# REQUIRED WORK
Swap "particular" for "specific" in the stretch from the first line through the line containing "so click(1588, 104).", and reproduce those lines with nothing else changed.

# SUPPLIED RECORDS
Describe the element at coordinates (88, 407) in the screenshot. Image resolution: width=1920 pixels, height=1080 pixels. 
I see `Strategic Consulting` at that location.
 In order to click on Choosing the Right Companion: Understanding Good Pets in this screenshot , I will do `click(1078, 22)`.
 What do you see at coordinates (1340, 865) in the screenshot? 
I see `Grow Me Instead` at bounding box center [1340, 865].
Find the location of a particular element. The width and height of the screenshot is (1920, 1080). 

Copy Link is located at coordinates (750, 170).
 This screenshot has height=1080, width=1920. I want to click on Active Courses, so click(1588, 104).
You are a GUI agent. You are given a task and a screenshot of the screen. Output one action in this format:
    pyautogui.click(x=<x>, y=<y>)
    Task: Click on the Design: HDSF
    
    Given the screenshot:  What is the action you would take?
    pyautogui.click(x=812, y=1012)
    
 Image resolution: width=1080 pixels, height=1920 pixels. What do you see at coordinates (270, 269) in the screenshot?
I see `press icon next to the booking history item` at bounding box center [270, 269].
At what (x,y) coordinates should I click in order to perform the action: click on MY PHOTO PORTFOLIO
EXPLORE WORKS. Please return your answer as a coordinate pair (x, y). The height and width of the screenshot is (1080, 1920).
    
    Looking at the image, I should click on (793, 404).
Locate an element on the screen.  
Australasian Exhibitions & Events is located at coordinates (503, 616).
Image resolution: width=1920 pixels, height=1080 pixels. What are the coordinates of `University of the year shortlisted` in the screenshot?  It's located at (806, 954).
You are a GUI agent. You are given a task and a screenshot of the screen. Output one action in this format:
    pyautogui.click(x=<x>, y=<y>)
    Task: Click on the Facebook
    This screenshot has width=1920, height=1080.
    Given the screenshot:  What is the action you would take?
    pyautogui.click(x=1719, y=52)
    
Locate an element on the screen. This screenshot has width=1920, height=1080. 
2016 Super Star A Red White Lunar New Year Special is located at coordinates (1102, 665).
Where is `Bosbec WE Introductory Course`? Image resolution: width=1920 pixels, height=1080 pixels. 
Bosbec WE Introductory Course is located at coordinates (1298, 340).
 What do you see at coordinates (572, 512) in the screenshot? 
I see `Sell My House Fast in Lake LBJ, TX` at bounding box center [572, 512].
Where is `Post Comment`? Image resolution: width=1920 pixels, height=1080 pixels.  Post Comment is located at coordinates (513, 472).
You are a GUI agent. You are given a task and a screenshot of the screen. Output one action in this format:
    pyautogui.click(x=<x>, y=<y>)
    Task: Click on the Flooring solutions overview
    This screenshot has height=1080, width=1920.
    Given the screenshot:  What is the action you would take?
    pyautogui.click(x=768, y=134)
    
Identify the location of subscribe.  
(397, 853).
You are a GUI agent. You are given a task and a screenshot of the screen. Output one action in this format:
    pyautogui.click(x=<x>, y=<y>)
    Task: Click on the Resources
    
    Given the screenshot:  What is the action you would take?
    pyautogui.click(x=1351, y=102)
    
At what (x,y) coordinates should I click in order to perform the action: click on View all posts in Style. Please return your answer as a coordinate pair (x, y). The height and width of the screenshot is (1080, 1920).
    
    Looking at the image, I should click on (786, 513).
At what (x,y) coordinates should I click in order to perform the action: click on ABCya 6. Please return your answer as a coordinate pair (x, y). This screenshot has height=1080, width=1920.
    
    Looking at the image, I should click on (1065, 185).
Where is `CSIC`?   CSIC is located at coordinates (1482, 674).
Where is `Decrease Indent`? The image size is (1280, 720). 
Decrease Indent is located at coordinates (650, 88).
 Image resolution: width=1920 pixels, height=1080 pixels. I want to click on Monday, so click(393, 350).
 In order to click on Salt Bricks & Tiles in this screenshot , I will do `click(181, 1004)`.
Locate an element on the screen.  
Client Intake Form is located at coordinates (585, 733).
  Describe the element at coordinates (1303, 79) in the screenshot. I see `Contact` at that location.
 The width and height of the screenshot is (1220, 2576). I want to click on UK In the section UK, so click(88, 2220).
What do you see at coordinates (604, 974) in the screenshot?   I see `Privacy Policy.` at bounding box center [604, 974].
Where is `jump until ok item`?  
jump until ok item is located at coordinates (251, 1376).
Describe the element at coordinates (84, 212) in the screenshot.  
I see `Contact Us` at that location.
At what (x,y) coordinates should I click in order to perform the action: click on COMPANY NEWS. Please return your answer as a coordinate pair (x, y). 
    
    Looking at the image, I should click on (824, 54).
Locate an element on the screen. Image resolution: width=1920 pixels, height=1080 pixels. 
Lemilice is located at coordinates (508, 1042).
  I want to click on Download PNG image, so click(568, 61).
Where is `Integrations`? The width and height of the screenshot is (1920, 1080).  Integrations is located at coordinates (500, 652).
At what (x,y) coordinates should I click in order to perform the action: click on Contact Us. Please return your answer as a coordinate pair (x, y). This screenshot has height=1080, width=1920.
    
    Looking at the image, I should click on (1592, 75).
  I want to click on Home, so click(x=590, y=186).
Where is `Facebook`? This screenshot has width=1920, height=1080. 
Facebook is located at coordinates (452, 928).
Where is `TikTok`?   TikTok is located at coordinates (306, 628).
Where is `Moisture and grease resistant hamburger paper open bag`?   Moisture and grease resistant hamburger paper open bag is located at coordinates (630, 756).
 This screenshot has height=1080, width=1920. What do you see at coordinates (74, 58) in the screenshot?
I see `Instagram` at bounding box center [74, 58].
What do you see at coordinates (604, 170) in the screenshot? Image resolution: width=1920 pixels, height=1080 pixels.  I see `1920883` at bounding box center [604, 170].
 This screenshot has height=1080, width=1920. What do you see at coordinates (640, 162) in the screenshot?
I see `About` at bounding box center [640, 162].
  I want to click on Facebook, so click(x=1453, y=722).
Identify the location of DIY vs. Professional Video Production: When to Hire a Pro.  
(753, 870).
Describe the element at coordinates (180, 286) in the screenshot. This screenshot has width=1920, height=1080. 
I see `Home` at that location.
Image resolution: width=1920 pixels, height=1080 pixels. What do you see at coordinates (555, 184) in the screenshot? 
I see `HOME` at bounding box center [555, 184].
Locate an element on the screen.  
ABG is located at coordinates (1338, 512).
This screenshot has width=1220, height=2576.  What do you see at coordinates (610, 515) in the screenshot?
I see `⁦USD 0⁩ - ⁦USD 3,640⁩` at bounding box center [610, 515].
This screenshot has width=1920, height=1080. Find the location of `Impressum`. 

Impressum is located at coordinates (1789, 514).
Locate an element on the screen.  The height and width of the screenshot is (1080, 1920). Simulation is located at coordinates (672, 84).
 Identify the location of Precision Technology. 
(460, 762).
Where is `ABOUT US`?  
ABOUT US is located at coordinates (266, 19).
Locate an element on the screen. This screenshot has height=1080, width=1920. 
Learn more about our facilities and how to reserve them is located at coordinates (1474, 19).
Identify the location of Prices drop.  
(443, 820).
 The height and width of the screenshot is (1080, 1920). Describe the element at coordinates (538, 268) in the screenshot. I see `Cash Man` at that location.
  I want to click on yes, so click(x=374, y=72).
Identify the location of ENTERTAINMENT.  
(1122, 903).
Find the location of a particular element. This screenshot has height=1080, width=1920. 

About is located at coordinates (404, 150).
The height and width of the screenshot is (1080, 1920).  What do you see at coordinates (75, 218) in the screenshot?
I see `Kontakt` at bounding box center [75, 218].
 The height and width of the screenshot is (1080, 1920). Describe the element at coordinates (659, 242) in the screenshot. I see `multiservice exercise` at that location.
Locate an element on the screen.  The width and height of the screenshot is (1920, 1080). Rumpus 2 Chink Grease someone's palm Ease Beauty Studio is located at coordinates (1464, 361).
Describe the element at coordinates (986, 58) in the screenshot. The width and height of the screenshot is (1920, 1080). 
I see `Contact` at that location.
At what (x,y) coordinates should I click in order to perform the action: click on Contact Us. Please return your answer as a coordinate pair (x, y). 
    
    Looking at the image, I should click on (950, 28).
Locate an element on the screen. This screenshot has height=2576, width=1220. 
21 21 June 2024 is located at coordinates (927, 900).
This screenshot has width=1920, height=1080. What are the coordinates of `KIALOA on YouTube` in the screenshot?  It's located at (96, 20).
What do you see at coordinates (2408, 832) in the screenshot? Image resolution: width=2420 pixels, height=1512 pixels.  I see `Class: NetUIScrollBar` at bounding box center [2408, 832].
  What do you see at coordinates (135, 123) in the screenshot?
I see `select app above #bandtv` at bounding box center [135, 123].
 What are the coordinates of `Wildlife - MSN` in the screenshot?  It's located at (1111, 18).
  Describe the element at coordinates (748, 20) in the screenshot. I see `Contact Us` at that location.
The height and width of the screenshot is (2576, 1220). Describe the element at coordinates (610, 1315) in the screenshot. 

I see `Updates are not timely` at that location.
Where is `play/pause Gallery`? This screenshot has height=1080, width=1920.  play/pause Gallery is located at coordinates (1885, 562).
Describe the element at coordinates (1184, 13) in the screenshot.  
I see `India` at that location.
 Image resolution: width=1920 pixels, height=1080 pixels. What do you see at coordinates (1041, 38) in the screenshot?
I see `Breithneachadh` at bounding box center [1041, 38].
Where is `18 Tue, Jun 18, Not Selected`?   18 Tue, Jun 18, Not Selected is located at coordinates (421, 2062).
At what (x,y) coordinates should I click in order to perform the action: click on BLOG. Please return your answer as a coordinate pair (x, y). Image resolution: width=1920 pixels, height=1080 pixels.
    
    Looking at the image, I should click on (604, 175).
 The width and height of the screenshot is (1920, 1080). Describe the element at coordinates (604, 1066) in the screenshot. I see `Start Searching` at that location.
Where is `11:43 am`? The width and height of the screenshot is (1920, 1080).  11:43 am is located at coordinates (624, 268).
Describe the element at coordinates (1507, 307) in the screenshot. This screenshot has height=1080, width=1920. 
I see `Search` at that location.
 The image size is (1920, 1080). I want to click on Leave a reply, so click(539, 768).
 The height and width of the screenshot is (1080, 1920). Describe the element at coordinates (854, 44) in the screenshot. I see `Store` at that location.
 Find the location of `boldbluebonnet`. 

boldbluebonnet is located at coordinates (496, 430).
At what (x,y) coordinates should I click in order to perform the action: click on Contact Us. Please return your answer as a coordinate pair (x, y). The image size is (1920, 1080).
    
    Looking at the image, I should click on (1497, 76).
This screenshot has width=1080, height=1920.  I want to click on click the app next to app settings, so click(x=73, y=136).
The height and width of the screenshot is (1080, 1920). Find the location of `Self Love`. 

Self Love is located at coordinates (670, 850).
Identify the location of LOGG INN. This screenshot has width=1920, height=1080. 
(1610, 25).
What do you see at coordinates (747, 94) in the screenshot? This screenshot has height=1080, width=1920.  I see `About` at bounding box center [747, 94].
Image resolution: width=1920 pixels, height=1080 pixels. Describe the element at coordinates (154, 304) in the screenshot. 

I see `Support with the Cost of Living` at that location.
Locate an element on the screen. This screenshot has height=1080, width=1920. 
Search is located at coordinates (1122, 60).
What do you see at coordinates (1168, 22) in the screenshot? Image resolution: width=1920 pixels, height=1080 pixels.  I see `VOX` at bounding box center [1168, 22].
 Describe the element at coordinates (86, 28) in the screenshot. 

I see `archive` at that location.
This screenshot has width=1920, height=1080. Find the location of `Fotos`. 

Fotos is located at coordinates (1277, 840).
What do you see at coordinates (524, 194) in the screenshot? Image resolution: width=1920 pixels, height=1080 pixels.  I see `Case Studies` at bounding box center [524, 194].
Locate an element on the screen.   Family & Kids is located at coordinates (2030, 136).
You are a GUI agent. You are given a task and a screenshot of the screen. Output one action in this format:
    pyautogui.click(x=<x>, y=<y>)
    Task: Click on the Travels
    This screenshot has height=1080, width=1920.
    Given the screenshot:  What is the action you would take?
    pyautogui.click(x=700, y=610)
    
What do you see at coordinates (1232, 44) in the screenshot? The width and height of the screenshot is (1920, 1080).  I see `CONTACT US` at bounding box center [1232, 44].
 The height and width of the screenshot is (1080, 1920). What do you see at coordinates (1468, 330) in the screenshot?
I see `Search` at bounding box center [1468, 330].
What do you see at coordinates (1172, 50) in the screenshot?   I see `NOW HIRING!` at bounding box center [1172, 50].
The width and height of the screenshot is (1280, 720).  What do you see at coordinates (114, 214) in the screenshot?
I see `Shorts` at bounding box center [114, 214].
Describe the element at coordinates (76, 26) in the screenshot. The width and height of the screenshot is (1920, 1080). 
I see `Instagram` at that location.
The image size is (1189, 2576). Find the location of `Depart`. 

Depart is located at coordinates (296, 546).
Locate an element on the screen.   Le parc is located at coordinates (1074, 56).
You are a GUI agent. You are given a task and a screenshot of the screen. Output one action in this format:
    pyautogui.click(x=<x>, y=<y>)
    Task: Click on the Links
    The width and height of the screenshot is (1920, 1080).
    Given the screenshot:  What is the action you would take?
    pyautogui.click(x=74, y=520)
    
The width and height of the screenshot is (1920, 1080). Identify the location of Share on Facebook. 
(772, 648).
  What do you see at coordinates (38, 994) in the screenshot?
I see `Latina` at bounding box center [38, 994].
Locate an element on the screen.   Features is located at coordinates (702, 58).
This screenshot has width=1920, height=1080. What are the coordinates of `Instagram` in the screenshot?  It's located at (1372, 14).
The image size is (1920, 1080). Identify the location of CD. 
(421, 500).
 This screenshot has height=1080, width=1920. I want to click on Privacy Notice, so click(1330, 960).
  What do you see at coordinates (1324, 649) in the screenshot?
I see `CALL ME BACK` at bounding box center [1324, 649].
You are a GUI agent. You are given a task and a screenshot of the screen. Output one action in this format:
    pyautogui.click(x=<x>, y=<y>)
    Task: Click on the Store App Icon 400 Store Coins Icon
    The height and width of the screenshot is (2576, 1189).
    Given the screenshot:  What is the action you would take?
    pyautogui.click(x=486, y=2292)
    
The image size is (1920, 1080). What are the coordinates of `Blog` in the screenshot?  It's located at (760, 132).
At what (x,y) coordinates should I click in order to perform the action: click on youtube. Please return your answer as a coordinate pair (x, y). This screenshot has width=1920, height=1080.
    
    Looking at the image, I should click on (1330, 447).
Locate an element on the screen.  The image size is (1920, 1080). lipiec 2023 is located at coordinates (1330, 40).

# EXERCISE ANSWER
Describe the element at coordinates (88, 407) in the screenshot. Image resolution: width=1920 pixels, height=1080 pixels. 
I see `Strategic Consulting` at that location.
 In order to click on Choosing the Right Companion: Understanding Good Pets in this screenshot , I will do `click(1078, 22)`.
 What do you see at coordinates (1340, 865) in the screenshot? 
I see `Grow Me Instead` at bounding box center [1340, 865].
Find the location of a specific element. The width and height of the screenshot is (1920, 1080). 

Copy Link is located at coordinates (750, 170).
 This screenshot has height=1080, width=1920. I want to click on Active Courses, so click(1588, 104).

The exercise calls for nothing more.